# [Exercise goal]
Copy out, unchanged, the entries below from the "Screen dimensions: 841x425" line to the final line. Omit pictures.

Collected data entries:

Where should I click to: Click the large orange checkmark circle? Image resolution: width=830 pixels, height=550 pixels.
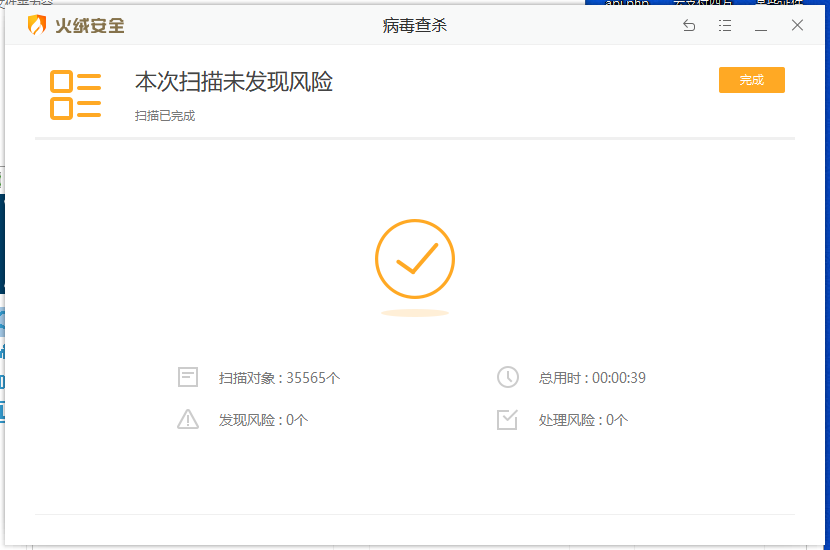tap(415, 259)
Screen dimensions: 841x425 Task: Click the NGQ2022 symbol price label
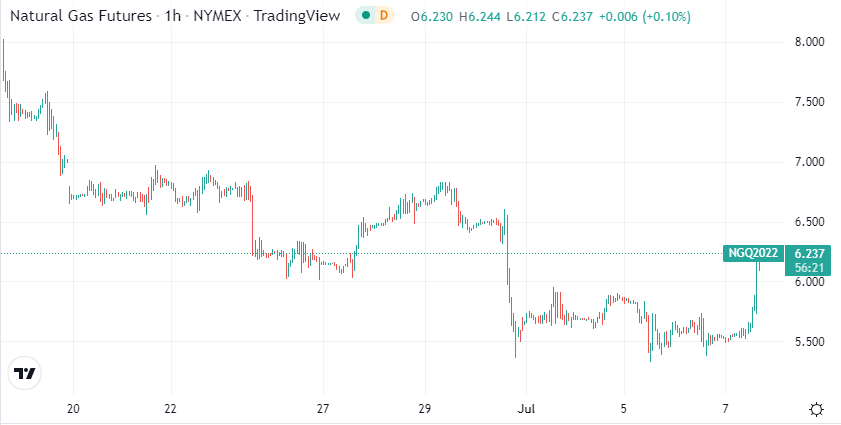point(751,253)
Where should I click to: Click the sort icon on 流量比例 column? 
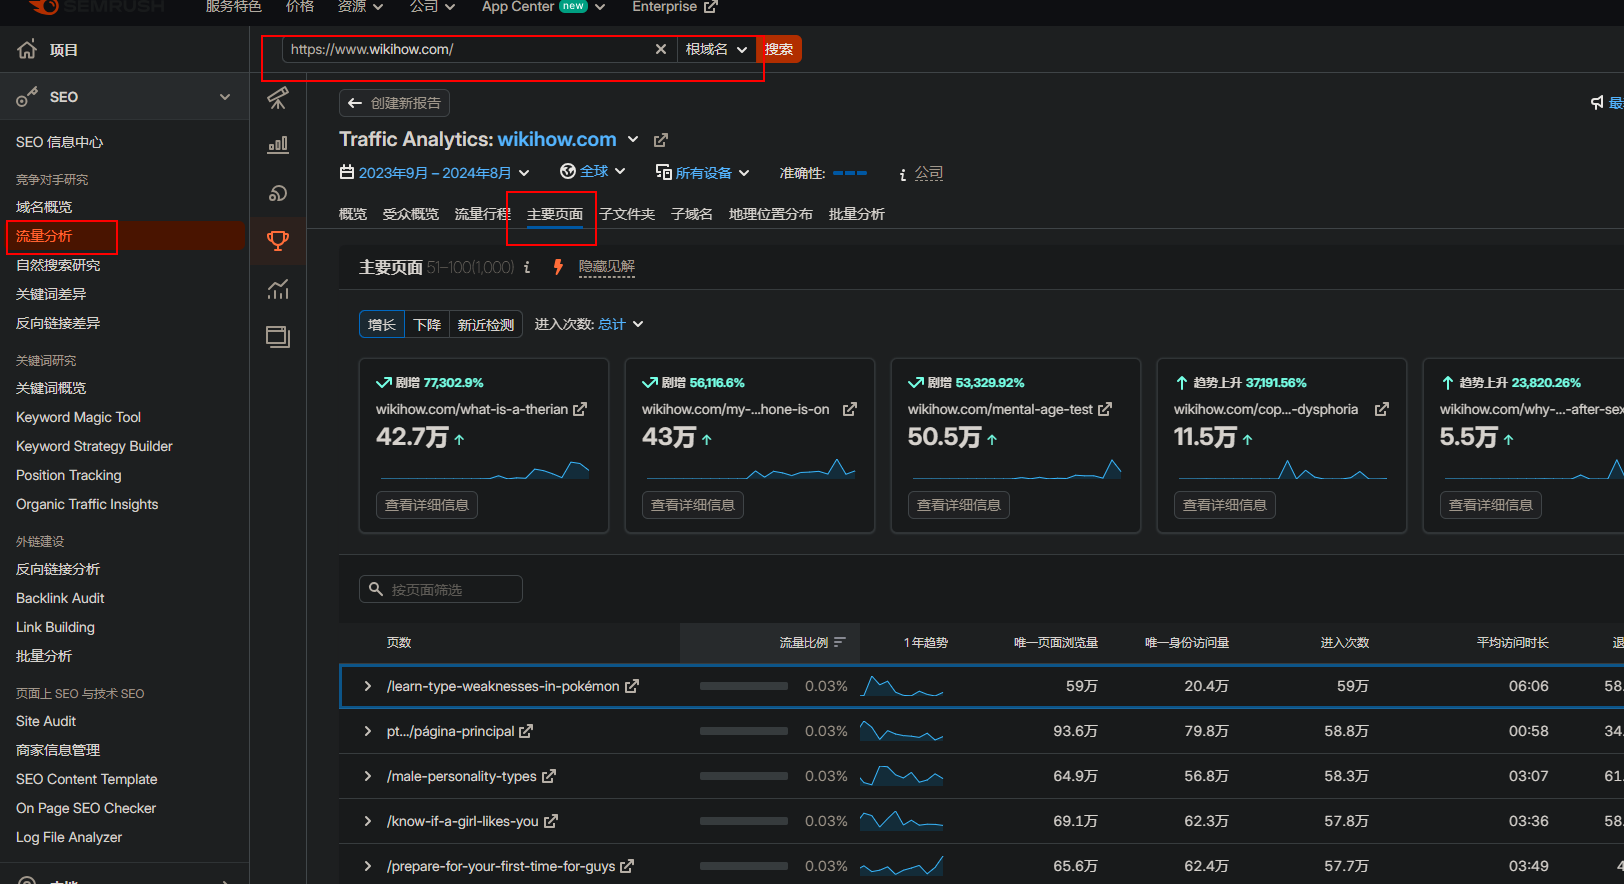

# [Answer to the exercise]
Screen dimensions: 841x425 Task: Click the NGQ2022 symbol price label
point(751,253)
Where should I click to: Click the sort icon on 流量比例 column? 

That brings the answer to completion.